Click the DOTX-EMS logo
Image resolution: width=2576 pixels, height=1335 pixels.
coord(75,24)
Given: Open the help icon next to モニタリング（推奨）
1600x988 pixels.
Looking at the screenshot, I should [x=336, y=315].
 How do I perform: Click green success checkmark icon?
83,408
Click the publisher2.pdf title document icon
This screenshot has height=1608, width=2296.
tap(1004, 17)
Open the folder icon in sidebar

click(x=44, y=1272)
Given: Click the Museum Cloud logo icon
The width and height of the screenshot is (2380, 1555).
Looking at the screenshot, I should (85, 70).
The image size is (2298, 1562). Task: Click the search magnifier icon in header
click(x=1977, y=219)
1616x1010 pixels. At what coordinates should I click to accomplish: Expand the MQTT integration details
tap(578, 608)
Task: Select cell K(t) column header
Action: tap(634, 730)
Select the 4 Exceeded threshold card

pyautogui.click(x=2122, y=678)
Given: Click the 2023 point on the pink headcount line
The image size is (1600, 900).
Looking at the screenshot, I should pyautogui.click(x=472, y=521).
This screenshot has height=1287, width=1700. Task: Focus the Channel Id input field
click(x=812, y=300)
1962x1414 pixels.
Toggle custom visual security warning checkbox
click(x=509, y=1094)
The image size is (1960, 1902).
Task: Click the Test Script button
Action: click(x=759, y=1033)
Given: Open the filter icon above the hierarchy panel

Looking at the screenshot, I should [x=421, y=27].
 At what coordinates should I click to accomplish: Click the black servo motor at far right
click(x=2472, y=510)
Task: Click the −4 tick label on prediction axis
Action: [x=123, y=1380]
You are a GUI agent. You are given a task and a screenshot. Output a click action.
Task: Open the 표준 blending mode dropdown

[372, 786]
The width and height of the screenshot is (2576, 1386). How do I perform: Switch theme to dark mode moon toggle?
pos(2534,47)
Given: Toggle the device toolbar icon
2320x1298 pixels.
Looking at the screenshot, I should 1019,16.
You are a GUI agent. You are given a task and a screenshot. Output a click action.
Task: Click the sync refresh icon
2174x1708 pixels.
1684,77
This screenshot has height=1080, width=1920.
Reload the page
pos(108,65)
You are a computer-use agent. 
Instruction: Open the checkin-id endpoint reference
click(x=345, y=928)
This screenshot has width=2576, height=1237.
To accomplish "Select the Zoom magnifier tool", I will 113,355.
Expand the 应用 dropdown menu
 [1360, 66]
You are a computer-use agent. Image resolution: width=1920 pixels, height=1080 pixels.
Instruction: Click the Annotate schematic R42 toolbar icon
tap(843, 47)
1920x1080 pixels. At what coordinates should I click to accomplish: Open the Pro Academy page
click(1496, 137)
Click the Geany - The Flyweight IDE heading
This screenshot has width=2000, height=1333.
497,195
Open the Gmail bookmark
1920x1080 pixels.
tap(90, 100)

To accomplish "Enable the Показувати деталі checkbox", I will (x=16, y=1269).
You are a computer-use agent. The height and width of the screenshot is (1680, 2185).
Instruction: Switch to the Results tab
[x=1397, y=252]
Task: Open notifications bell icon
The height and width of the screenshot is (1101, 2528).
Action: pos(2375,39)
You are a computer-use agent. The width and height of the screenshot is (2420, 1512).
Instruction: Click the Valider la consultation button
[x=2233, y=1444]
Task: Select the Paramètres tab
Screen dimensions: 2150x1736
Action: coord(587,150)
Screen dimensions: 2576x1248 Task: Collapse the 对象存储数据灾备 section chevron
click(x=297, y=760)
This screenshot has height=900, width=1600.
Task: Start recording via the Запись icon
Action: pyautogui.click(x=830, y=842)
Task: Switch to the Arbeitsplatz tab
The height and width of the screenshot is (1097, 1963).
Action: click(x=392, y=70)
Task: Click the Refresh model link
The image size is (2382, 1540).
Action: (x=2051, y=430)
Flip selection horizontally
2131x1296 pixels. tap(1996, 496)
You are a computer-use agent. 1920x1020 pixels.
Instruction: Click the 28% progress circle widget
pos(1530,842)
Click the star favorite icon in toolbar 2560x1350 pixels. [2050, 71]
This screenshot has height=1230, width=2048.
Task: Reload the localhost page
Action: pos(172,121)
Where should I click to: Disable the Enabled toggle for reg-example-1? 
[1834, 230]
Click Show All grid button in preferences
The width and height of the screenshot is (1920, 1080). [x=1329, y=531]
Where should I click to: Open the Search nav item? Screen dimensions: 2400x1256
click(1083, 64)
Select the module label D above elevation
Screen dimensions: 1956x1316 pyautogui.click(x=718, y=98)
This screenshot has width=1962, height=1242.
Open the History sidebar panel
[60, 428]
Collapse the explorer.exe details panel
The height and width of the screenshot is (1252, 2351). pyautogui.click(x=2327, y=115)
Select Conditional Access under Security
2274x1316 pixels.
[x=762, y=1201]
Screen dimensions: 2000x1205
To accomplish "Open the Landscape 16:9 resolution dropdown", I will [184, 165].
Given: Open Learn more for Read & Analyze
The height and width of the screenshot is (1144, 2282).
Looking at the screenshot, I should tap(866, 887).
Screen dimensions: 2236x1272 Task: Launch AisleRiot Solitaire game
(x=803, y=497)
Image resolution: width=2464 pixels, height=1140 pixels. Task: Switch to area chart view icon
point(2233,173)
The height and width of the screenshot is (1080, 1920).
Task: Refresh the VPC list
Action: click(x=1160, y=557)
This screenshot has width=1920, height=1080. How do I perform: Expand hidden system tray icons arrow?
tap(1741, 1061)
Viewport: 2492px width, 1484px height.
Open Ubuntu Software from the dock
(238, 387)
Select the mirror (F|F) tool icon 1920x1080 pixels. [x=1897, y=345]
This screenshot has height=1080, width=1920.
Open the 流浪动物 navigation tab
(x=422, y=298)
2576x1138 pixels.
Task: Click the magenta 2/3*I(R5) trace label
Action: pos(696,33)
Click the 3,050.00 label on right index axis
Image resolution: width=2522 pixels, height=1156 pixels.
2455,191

Exercise: Set down the entire material again, exactly as it stands.

Task response:
Click the DOTX-EMS logo
Image resolution: width=2576 pixels, height=1335 pixels.
coord(75,24)
Given: Open the help icon next to モニタリング（推奨）
1600x988 pixels.
Looking at the screenshot, I should [x=336, y=315].
 How do I perform: Click green success checkmark icon?
83,408
Click the publisher2.pdf title document icon
This screenshot has height=1608, width=2296.
tap(1004, 17)
Open the folder icon in sidebar

click(x=44, y=1272)
Given: Click the Museum Cloud logo icon
The width and height of the screenshot is (2380, 1555).
Looking at the screenshot, I should (85, 70).
The image size is (2298, 1562). Task: Click the search magnifier icon in header
click(x=1977, y=219)
1616x1010 pixels. At what coordinates should I click to accomplish: Expand the MQTT integration details
tap(578, 608)
Task: Select cell K(t) column header
Action: tap(634, 730)
Select the 4 Exceeded threshold card

pyautogui.click(x=2122, y=678)
Given: Click the 2023 point on the pink headcount line
The image size is (1600, 900).
Looking at the screenshot, I should pyautogui.click(x=472, y=521).
This screenshot has height=1287, width=1700. Task: Focus the Channel Id input field
click(x=812, y=300)
1962x1414 pixels.
Toggle custom visual security warning checkbox
click(x=509, y=1094)
The image size is (1960, 1902).
Task: Click the Test Script button
Action: click(x=759, y=1033)
Given: Open the filter icon above the hierarchy panel

Looking at the screenshot, I should [x=421, y=27].
 At what coordinates should I click to accomplish: Click the black servo motor at far right
click(x=2472, y=510)
Task: Click the −4 tick label on prediction axis
Action: [x=123, y=1380]
You are a GUI agent. You are given a task and a screenshot. Output a click action.
Task: Open the 표준 blending mode dropdown

[372, 786]
The width and height of the screenshot is (2576, 1386). How do I perform: Switch theme to dark mode moon toggle?
pos(2534,47)
Given: Toggle the device toolbar icon
2320x1298 pixels.
Looking at the screenshot, I should 1019,16.
You are a GUI agent. You are given a task and a screenshot. Output a click action.
Task: Click the sync refresh icon
2174x1708 pixels.
1684,77
This screenshot has height=1080, width=1920.
Reload the page
pos(108,65)
You are a computer-use agent. 
Instruction: Open the checkin-id endpoint reference
click(x=345, y=928)
This screenshot has width=2576, height=1237.
To accomplish "Select the Zoom magnifier tool", I will 113,355.
Expand the 应用 dropdown menu
 [1360, 66]
You are a computer-use agent. Image resolution: width=1920 pixels, height=1080 pixels.
Instruction: Click the Annotate schematic R42 toolbar icon
tap(843, 47)
1920x1080 pixels. At what coordinates should I click to accomplish: Open the Pro Academy page
click(1496, 137)
Click the Geany - The Flyweight IDE heading
This screenshot has width=2000, height=1333.
497,195
Open the Gmail bookmark
1920x1080 pixels.
tap(90, 100)

To accomplish "Enable the Показувати деталі checkbox", I will (x=16, y=1269).
You are a computer-use agent. The height and width of the screenshot is (1680, 2185).
Instruction: Switch to the Results tab
[x=1397, y=252]
Task: Open notifications bell icon
The height and width of the screenshot is (1101, 2528).
Action: pos(2375,39)
You are a computer-use agent. The width and height of the screenshot is (2420, 1512).
Instruction: Click the Valider la consultation button
[x=2233, y=1444]
Task: Select the Paramètres tab
Screen dimensions: 2150x1736
Action: coord(587,150)
Screen dimensions: 2576x1248 Task: Collapse the 对象存储数据灾备 section chevron
click(x=297, y=760)
This screenshot has height=900, width=1600.
Task: Start recording via the Запись icon
Action: pyautogui.click(x=830, y=842)
Task: Switch to the Arbeitsplatz tab
The height and width of the screenshot is (1097, 1963).
Action: click(x=392, y=70)
Task: Click the Refresh model link
The image size is (2382, 1540).
Action: (x=2051, y=430)
Flip selection horizontally
2131x1296 pixels. tap(1996, 496)
You are a computer-use agent. 1920x1020 pixels.
Instruction: Click the 28% progress circle widget
pos(1530,842)
Click the star favorite icon in toolbar 2560x1350 pixels. [2050, 71]
This screenshot has height=1230, width=2048.
Task: Reload the localhost page
Action: pos(172,121)
Where should I click to: Disable the Enabled toggle for reg-example-1? 
[1834, 230]
Click Show All grid button in preferences
The width and height of the screenshot is (1920, 1080). [x=1329, y=531]
Where should I click to: Open the Search nav item? Screen dimensions: 2400x1256
click(1083, 64)
Select the module label D above elevation
Screen dimensions: 1956x1316 pyautogui.click(x=718, y=98)
This screenshot has width=1962, height=1242.
Open the History sidebar panel
[60, 428]
Collapse the explorer.exe details panel
The height and width of the screenshot is (1252, 2351). pyautogui.click(x=2327, y=115)
Select Conditional Access under Security
2274x1316 pixels.
[x=762, y=1201]
Screen dimensions: 2000x1205
To accomplish "Open the Landscape 16:9 resolution dropdown", I will [184, 165].
Given: Open Learn more for Read & Analyze
The height and width of the screenshot is (1144, 2282).
Looking at the screenshot, I should tap(866, 887).
Screen dimensions: 2236x1272 Task: Launch AisleRiot Solitaire game
(x=803, y=497)
Image resolution: width=2464 pixels, height=1140 pixels. Task: Switch to area chart view icon
point(2233,173)
The height and width of the screenshot is (1080, 1920).
Task: Refresh the VPC list
Action: click(x=1160, y=557)
This screenshot has width=1920, height=1080. How do I perform: Expand hidden system tray icons arrow?
tap(1741, 1061)
Viewport: 2492px width, 1484px height.
Open Ubuntu Software from the dock
(238, 387)
Select the mirror (F|F) tool icon 1920x1080 pixels. [x=1897, y=345]
This screenshot has height=1080, width=1920.
Open the 流浪动物 navigation tab
(x=422, y=298)
2576x1138 pixels.
Task: Click the magenta 2/3*I(R5) trace label
Action: pos(696,33)
Click the 3,050.00 label on right index axis
Image resolution: width=2522 pixels, height=1156 pixels.
2455,191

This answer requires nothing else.